§ Activity:
Read the lines below, and copy any that contain the string "agent".
======== Data extracts ========
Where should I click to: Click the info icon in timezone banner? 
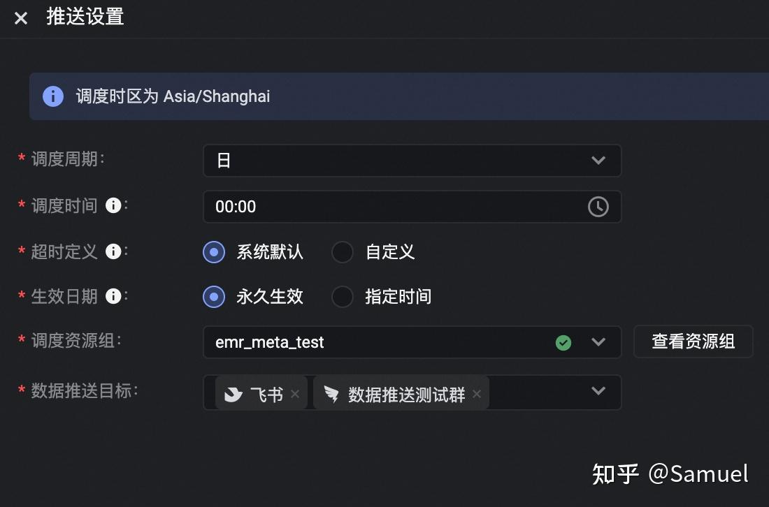53,96
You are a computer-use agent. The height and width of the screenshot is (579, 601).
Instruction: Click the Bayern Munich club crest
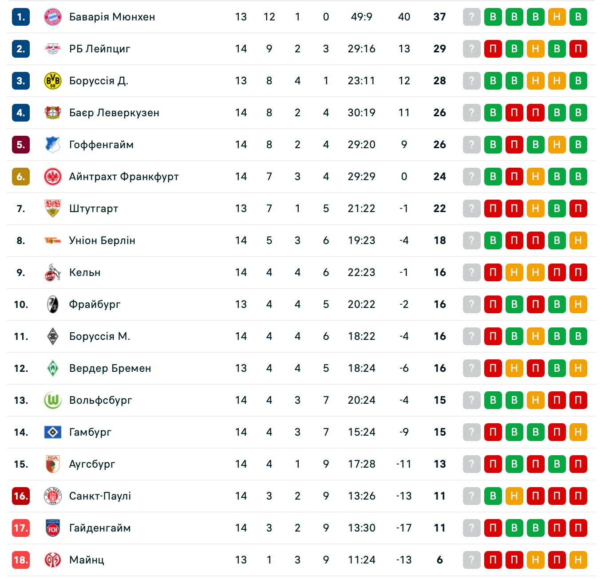[53, 17]
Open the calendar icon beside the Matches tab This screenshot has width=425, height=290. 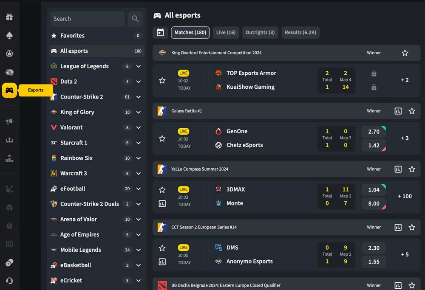[160, 32]
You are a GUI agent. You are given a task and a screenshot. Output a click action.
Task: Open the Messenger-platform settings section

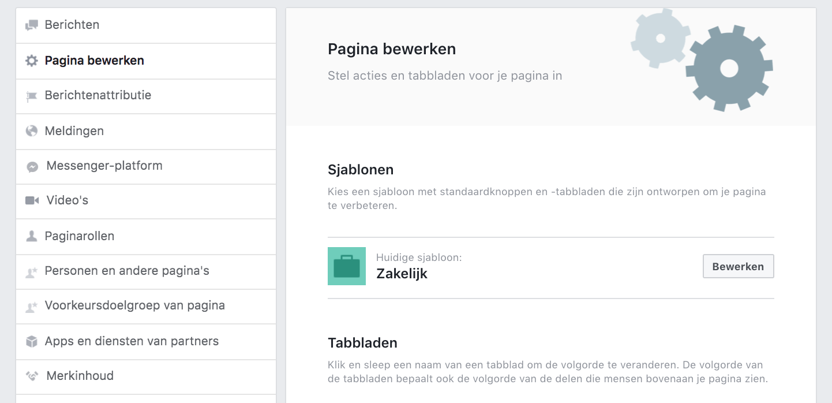(104, 166)
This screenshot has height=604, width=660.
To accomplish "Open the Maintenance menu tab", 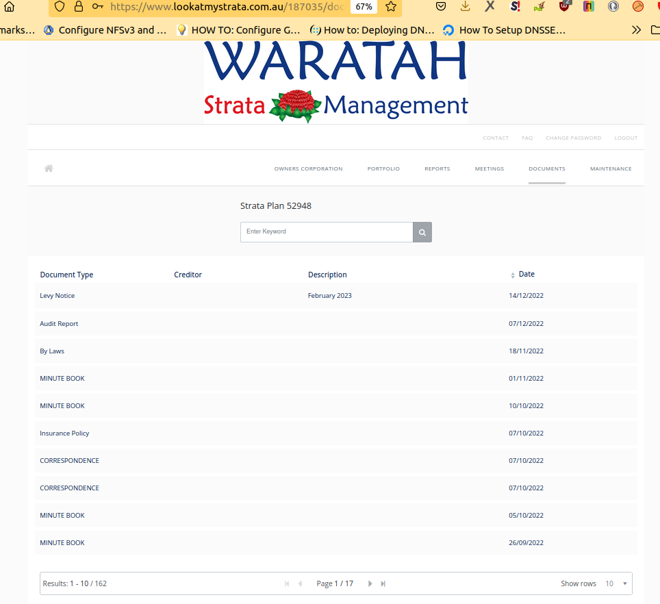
========
§ Written answer:
You are a computer-use agent. The height and width of the screenshot is (579, 601).
You are a GUI agent. You are given a task and a screenshot. Output a click action.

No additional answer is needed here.